### Passage provided
┌──

Surely this isn’t really that hard, any old PC, add a tuner card, hook it up to your TV and you completely replace the need for TiVo right? With a little planning and the right pieces, absolutely; anyone can do it. Before we go through the specific things you need, you should consider exactly what you want to record.

* Broadcast Overview *
*Analog, Digital (premium channels), SD, or HD:*

*CableTV* – Generally systems include analog (NTSC – same as used to be broadcast over the air) from 2-60 (ish) including local channels, must carrys like city public service channels, and what the cable company deems “basic cable” – scifi, discovery etc. Premium channels, encrypted and transmitted on the cable using Quadrature Amplitude Modulation (QAM) require a set top box of some kind to receive. Those digital channels are stacked, sometimes 10 deep, in each of the “old” analog slots. The system allows cable operators to put a lot more channels in the same bandwidth so they can better compete with satellite. Cable companies are also required to carry local HD stations and they normally do that using un-encrypted “clear QAM” so any TV with a QAM tuner can receive them.

└──

### Entries provided
┌──

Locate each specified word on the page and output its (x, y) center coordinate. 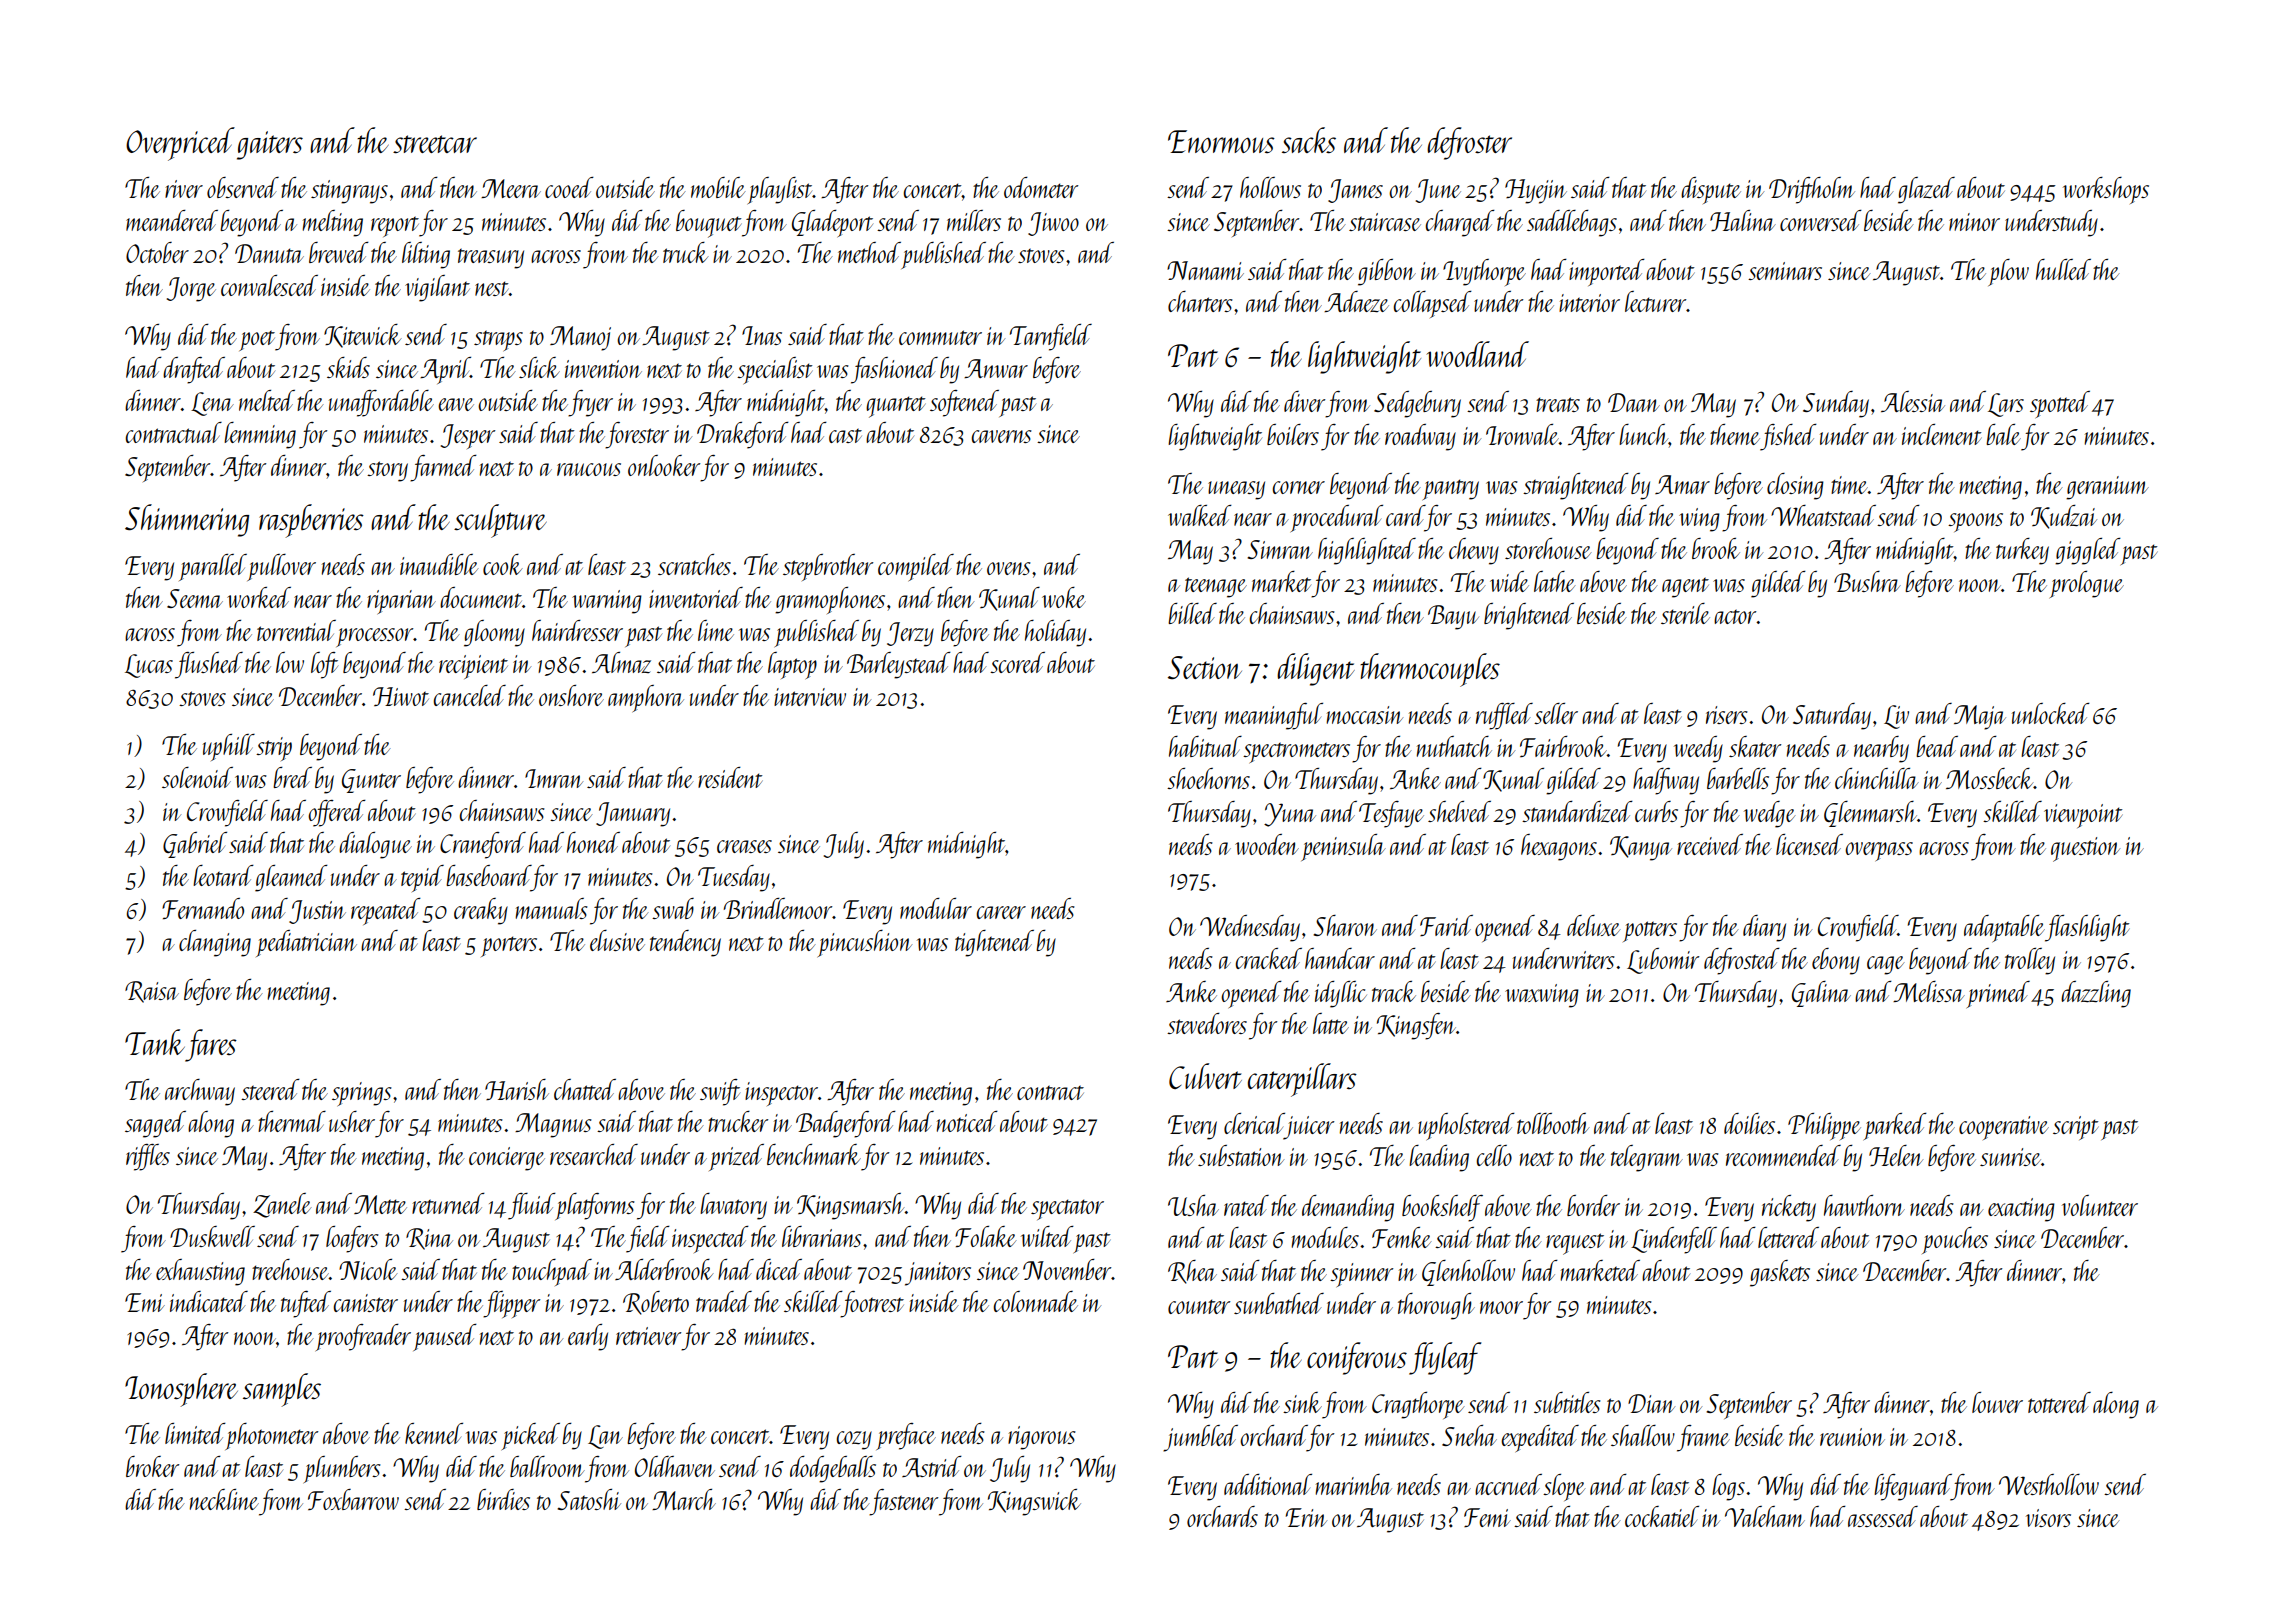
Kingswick (1034, 1502)
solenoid (197, 777)
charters (1200, 301)
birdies (503, 1499)
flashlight (2087, 928)
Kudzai (2064, 517)
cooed (569, 187)
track (1394, 991)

└──

### To do
1: From the passage about recording TV on a PC, repeat the portion starting with "Surely this isn’t" and going on through "want to record.".
2: Using the passage about recording TV on a PC, list the broadcast formats named in the italicized heading under "Broadcast Overview."

### Solutions per task
1:
Surely this isn’t really that hard, any old PC, add a tuner card, hook it up to your TV and you completely replace the need for TiVo right? With a little planning and the right pieces, absolutely; anyone can do it. Before we go through the specific things you need, you should consider exactly what you want to record.

2:
- Analog
- Digital (premium channels)
- SD
- HD